Один из зуавов, похрабрее других, действительно последовал примеру солдата и, размочив сухарь в щах, начал есть. После он, смеясь, дразнил товарищей, говоря, что они ели только одно блюдо, а он – два: "5ап5 сухари" и "ауес сухари".
Корнилов много смеялся, слыша этот анекдот от лейтенанта Стеценко, и, возвратившись в Севастополь, рассказывал его своим приятелям.
XII
Седьмого числа день был ясный, даже жаркий.
Если бы князь Меншиков, вместо того чтобы окапываться и устраивать никуда не годные земляные батареи, двинул свою довольно многочисленную кавалерию, а вслед за ней и все свое войско по направлению к реке Булганак и дальше, он мог бы ударить во фланг неприятелю, совершавшему в это время трудный переход вдоль морского берега.
Французы с самого начала военных действий всегда имели притязание идти с правой стороны. Их армия двигалась в виде громадной ромбической фигуры почти у самого берега моря. Во главе шла дивизия Канробера, в хвосте – Форэ, по бокам – Боске и принц Наполеон{66}, турки шли за дивизией Боске. Справа французов прикрывал союзный флот, медленно подвигавшийся вдоль берега. Слева длинной колонной шли англичане; их левый фланг и тыл были совершенно открыты. Влево была обширная степь, слегка волнующаяся от слабого морского ветра, который несколько смягчал палящий зной. Степь была покрыта густой, но невысокой травой и, казалось, манила к себе кавалерию. В воздухе чувствовался горький аромат полыни и других степных трав. Сначала шли с музыкой, но вскоре трубы и барабаны перестали играть и даже разговоры прекратились.

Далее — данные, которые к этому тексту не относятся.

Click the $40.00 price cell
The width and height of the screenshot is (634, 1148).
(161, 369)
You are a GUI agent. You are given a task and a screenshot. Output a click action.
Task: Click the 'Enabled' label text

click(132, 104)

Наступило тягостное молчание. Видно было, что солдаты утомлены высадкой, ночлегами под открытым небом, ночною сыростью и дневным зноем. Многих мучила жажда, а тут еще, как нарочно, слышался шум морских волн, напоминая о присутствии воды, хоть и не годной для питья. Трава хрустела под ногами десятков тысяч солдат и под колесами орудий. Почти вся армия состояла из пехоты и артиллерии: кавалерия была у англичан, да и та весьма малочисленная. Солдаты для облегчения шли без ранцев, с небольшими узелками на плечах, но все же, когда зной усилился, несколько человек упали от изнеможения. Стали падать также внезапно заболевшие холерой. К полудню показалась речка Булганак. Английские гвардейцы расстроили ряды и, не слушаясь никаких приказаний, бросились пить мутную воду. Шотландцы последовали их примеру, но, привычные к дисциплине, вдруг остановились: громовой голос их начальника крикнул: "Стой!" Затем по новой команде они в полном порядке подошли к пересохшему до половины ручью и стали черпать воду.
По самой почтовой дороге из Евпатории в Севастополь, в том месте, где эту дорогу пересекает речка Булганак, показалась группа всадников, в числе которой был старик в штатском платье и с одним пустым рукавом, доказывавшим отсутствие руки. Этот однорукий старик в круглой шляпе, имевший вид школьного учителя, был английский главнокомандующий лорд Раглан.
За рекой Булганаком почва внезапно повышается и далее снова понижается, образуя холмы, лощины и долины. На вершине холма лорд Раглан заметил нескольких казаков и тотчас отправил на рекогносцировку четыре эскадрона кавалерии – гусар и легких драгун. Англичане проехали лощиной несколько сот шагов и вскоре заметили на вершине холма значительный русский кавалерийский отряд. Вскоре из-за другого холма что-то в отдалении заблистало на солнце. Это были штыки русских солдат. Еще несколько минут – и лорд Раглан, следовавший со своим штабом за высланными вперед эскадронами, увидел, что малочисленному английскому кавалерийскому отряду угрожает довольно значительный русский отряд, состоявший из всех трех родов оружия. Русский отряд, однако, не двигался вперед и наблюдал, как строились английские кавалеристы.
Чтобы понять это, необходимо знать, что делалось в русской армии.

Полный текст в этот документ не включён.